Reading Wheatley now, I feel what we get aren’t outbursts but cracks in the mask, in her formal poetic façade, at which something like an agony, suppressed in the interests of her survival as a child in bondage, briefly shows through. What we have, after all, are the poems of a teenager. After her manumission, when she was 28 or 29, Wheatley is said to have composed another 142 poems, now lost; I can only imagine that some expression of that pain must have found its way into that work, silenced by circumstance. One of the ways to honour Wheatley’s legacy, it seems to me, is to risk writing a little way into that silence: not to speak for her – although, in ventriloquizing her seven-year-old self and transposing her voice into an English she didn’t have at the time, I ‘m aiming at least to gesture at that fraught and awful gap, the racially, culturally and linguistically marked distances of the Middle Passage. (“Yummy,” I discovered, is one of a few English words imported from Wolof, Phillis Wheatley’s native language.) I wrote this piece, torsioning the pentameter/hexameter couplets that were a mainstay of her early style, as an homage and as an attempt to encounter those distances. The challenge of encountering Wheatley, Henry Louis Gates argues, “isn’t to read white, or read black; it is to read.” I wanted at least to begin to address that challenge. And since the poem was submitted to a public forum anyway, I thought I might as well republish it here, myself.

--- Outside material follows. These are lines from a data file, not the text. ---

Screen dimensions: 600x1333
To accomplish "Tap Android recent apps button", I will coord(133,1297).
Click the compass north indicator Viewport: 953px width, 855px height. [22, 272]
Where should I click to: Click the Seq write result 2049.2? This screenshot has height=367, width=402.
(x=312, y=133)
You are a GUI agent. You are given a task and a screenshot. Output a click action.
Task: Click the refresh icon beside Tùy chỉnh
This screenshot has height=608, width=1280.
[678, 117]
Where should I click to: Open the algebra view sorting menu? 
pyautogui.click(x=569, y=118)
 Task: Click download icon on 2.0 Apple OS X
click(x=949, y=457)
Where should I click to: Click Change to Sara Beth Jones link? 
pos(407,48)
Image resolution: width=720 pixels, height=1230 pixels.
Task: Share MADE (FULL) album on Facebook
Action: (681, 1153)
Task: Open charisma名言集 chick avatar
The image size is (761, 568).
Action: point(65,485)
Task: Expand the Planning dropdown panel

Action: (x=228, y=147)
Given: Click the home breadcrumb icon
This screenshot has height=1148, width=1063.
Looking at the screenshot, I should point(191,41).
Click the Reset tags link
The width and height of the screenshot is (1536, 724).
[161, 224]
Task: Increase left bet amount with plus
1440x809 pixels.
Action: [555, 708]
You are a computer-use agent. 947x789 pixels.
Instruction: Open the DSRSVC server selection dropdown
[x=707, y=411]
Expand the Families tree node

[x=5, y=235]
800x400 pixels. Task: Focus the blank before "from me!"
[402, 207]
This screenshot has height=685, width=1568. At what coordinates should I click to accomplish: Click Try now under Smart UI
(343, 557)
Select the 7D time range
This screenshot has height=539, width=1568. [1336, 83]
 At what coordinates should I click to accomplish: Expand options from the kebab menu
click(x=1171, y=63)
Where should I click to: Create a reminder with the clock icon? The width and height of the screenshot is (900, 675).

“Phillis Wheatley,” July 1761, about seven years old
I, young in life, by seeming cruel fate
Was snatch’d from Afric’s fancy’d happy seat . . .
I‘m not sturdy enough. My two loose front teeth
fall out: I make a charm to ward off certain death,
jamming them between tarred planks near the keel
like deciduous tokens. I can’t feel
the ghost of my lost mother’s touch. Wolof
has no such words. Crammed bodies reek; men cough
up on themselves, yoked in rusting collars
to be unlocked only weeks later when we dock.
A lady tours the wharf. For ten pounds or dollars
she gets to become my good Boston mummy.
She gives me an apple. I say, “Yummy.”
She tells me, that’s a funny way to talk,
and makes me leave my carpet-scrap cloak behind,
I imagine because she’s afraid I might trip.
She rechristens me after that bad ship.
If only she knew my true name, I shouldn’t mind.